Marilyn Kweskin joins Jim on lead vocals for “I Ain’t Never Been Satisfied,” which, according to the liner notes, features lyrics written by Jim and Marilyn. This is a strange one, with a serious feel on guitar, but with lyrics that are kind of playful, such as these: “Been to the river, been baptized/That didn’t make me satisfied” and “Old Uncle Rabbit/Got a mighty habit/Jumping in my garden/Eating all my cabbage/My red tomatoes/My sweet potatoes.”

This CD features two live tracks, recorded at Club 47 (now known as Club Passim) in Cambridge, Massachusetts. Originally, this was going to be a live album, but Jim didn’t think it was good enough, and kept only these two tracks. (The live album would eventually be released anyway, to Jim’s displeasure.) The first of the two live numbers is “I Got Mine,” a song that Frank Stokes recorded in the late 1920s, and was also recorded by Pink Anderson. In introducing it, Jim says: “A song called ‘I Got Mine.’ I hope you got yours,” which gets a laugh from the audience. And it’s a fun, playful number. It’s followed by the other live track, “Buffalo Skinners,” which has a much more somber tone.

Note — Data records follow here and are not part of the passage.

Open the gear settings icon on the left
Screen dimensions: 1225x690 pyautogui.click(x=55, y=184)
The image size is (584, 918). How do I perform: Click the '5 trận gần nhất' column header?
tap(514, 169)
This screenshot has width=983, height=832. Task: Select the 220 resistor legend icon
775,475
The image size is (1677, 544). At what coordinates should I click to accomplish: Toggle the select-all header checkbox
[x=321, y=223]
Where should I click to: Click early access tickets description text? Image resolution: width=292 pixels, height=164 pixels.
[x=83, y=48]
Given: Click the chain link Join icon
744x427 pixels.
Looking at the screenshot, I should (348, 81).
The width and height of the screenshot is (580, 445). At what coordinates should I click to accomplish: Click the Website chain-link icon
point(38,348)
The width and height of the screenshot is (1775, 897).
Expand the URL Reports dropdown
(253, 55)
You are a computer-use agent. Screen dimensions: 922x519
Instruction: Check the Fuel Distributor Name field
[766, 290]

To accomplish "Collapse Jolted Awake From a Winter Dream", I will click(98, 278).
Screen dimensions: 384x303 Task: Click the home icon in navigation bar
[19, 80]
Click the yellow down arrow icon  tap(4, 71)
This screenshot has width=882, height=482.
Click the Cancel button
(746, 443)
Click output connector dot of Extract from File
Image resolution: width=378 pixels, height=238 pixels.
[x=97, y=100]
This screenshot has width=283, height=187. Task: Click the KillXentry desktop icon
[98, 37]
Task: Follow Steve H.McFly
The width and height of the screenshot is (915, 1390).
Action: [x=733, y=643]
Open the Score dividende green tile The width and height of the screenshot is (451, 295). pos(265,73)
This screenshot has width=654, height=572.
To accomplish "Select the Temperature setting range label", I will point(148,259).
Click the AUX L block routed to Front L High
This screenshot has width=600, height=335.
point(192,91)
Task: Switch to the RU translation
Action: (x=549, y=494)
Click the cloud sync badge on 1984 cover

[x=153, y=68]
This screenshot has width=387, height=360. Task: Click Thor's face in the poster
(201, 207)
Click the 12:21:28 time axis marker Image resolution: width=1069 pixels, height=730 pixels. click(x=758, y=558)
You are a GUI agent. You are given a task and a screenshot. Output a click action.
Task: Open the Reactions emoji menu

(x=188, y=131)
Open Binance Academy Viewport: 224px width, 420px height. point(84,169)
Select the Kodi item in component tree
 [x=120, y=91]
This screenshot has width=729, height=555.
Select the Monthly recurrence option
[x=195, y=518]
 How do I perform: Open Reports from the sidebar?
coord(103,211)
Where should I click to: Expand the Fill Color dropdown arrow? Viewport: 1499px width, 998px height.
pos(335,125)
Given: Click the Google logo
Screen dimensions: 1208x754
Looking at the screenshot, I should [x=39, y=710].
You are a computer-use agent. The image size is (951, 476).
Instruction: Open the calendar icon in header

“Guabi Guabi” begins as a relaxed, pretty guitar instrumental. The vocals come in a third of the way into the song, and Fritz Richmond shares vocal duties with Jim Kweskin. The album concludes with its title track, “Relax Your Mind.” This is a wonderful, kind of slow version. “Relax your mind, relax your mind/Make you feel so fine sometimes/Sometimes you got to relax your mind.” Not bad advice.

CD Track List
  1. Three Songs – A Look At The Ragtime Era
  2. Hannah
  3. Bye And Bye
  4. The Cuckoo
  5. I Ain’t Never Been Satisfied
  6. 8 More Miles To Louisville
  7. I Got Mine
  8. Buffalo Skinners
  9. Make Me A Pallet On Your Floor
  10. Guabi Guabi
  11. My Creole Belle
  12. Relax Your Mind
Relax Your Mind was released on February 3, 2017 through Real Gone Music.